→ **Questions to answer**
1) Repeat the passage of the essay on preparing kids for the 21st century from "The three-hundred year" up to and including "by David McCollough.)", swapping "philosophy" for "astronomy".
2) In the essay on preparing kids for the 21st century, what exams do students in Great Britain take fewer courses to prepare for?

Preparing Kids for the 21st C: "So What's It Gonna, Be, Eh?"
By Patrick F. Bassett, NAIS President
Introduction
The crusty headmaster of one of America's most prestigious schools said a generation ago, "It doesn't matter what we teach, so long as most of it is boring and all of it irrelevant." There has always been in the more elite levels of schools and colleges this assumption, that what were supposed to emerge from the American "academy" were critical thinkers with a broad base of knowledge. Our European counterparts were more likely to specialize in a field (taking fewer courses to prepare for "A-level" exams in Great Britain, for example), but the expectations were similar: To create someone with a scholarly penchant and at least some level of deep knowledge in one or more academic disciplines.
The three-hundred year liberal arts tradition in American independent schools and universities was at first, partly pragmatic, but even then pointing towards a goal of an educated and well-rounded citizen, as indicated in the famous observation by one of America's true intellectuals, John Adams:
I must study politics and war that my sons may have liberty to study mathematics and philosophy. My sons ought to study mathematics and philosophy, geography, natural history, naval architecture, navigation, commerce, and agriculture in order to give their children a right to study painting, poetry, music, architecture, statuary, tapestry, and porcelain. (From the biography, John Adams, by David McCollough.)
Our more contemporary fantasy has been that the academy's liberal arts and discipline-specific orientation is still perfectly situated for "knowledge workers" in the "Information Age."

→ **Data excerpt**

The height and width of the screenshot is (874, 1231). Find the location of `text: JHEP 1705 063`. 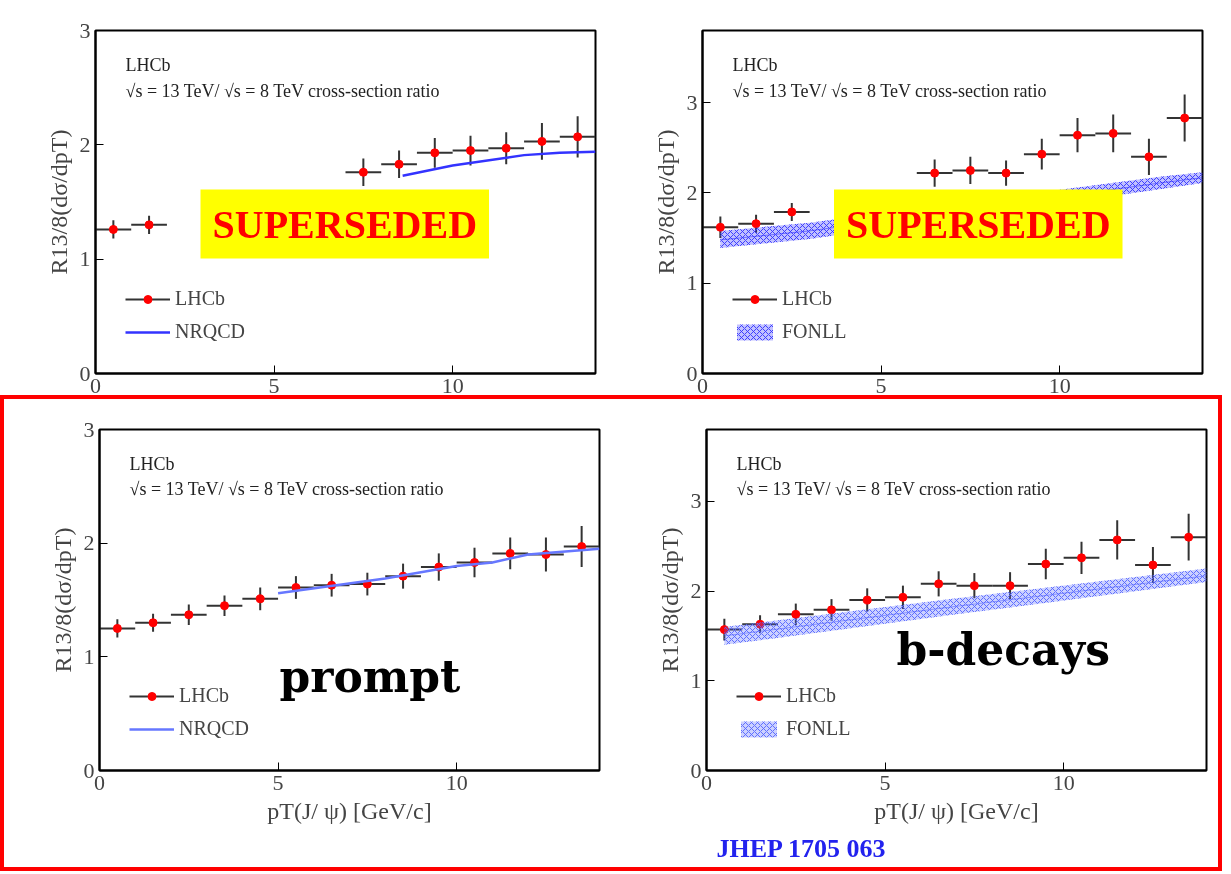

→ **Numbered responses**
1)
The three-hundred year liberal arts tradition in American independent schools and universities was at first, partly pragmatic, but even then pointing towards a goal of an educated and well-rounded citizen, as indicated in the famous observation by one of America's true intellectuals, John Adams:
I must study politics and war that my sons may have liberty to study mathematics and astronomy. My sons ought to study mathematics and astronomy, geography, natural history, naval architecture, navigation, commerce, and agriculture in order to give their children a right to study painting, poetry, music, architecture, statuary, tapestry, and porcelain. (From the biography, John Adams, by David McCollough.)

2) "A-level" exams.